By Emma Whitaker | Reporter
On Valentine’s Day, the Martin Museum of Art held a free evening event involving torch light for art loving couples. Chani Collins, collections manager, and Krista Latendresse, educational coordinator helped facilitate the romantic occasion.
“Dr. Elkins and Dr. DeLouche curated this exhibit, and something they used to do in the 18th and 19th century was host antiquities collections. They would turn off all the lights and actually take a torch in a museum and give these kind of tours with this dramatic lighting. Dr. DeLouche came up with the idea based on his research of how people viewed these collections, and we decided to base an event off of that concept,” Chani Collins said.
Dr. Elkins and Dr. DeLouche brought couples back in time as they lead the tour throughout the exhibit. This exhibit, titled The Neoclassical Gaze: Myth and Reality of Ancient Sculpture, is open until March 8, 2019.
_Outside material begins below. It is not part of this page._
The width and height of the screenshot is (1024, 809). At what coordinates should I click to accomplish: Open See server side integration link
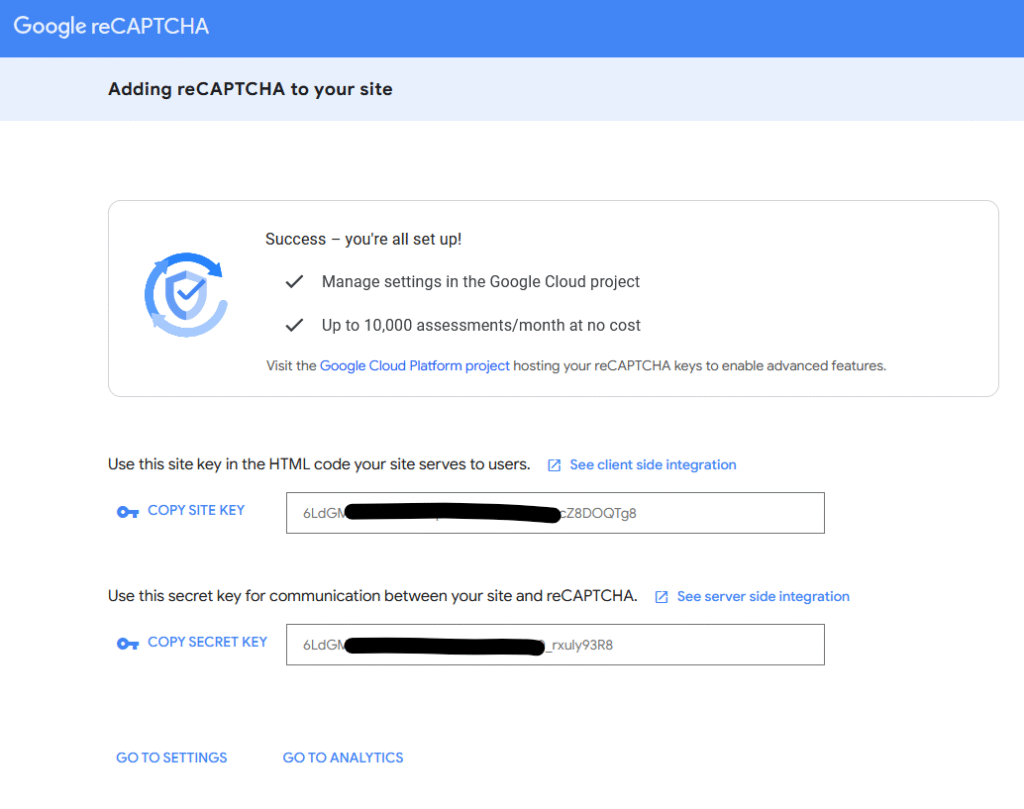(763, 597)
It features Wilhelm Gottlieb Becker’s Augusteum (1804-1811), a three-volume publication of engravings illustrating ancient Greek and Roman sculpture. These works are to be pondered, both from the perspectives of the ancient world, as well as that of the Neoclassical Revival of the 19th century.
Every person in the exhibit was given an electronic torch as they entered into the free-thinking space. Terry and Greg Blanson said they loved the variety of pieces the Martin Museum of Art. Events often include food, and occasionally feature the actual artists of the pieces displayed, they said. Greg Blanson is an artist himself and loves to come to the art events for inspiration.
“We’re on an email list, so whenever there is a new art exhibit, we get notified,” Terry Blanson said, “I took an art class in high school, and that really spurred my interest in impressionism and other kinds of art, but even more so when I met my husband.”
There was Print-A-Valentine station for the romantic night. The Print-A-Valentine station was open to the public and student population from 2 to 5 p.m.
Dr. Elkins and Dr. DeLouche encouraged people to examine the pieces of art with reflection. The dim light aids in slowing down time, taking restorative thought to the original artist’s motives and creative expression. The two showed the two perspectives, one of the ancient world and one of the Neoclassical era of the nineteenth-century.
“I think it was just exciting to show the two perspectives. Even today I think we tend to project our visions on past people, we need to separate ourselves from our projections. We try to be objective, but we never really can,” Dr. Elkins said.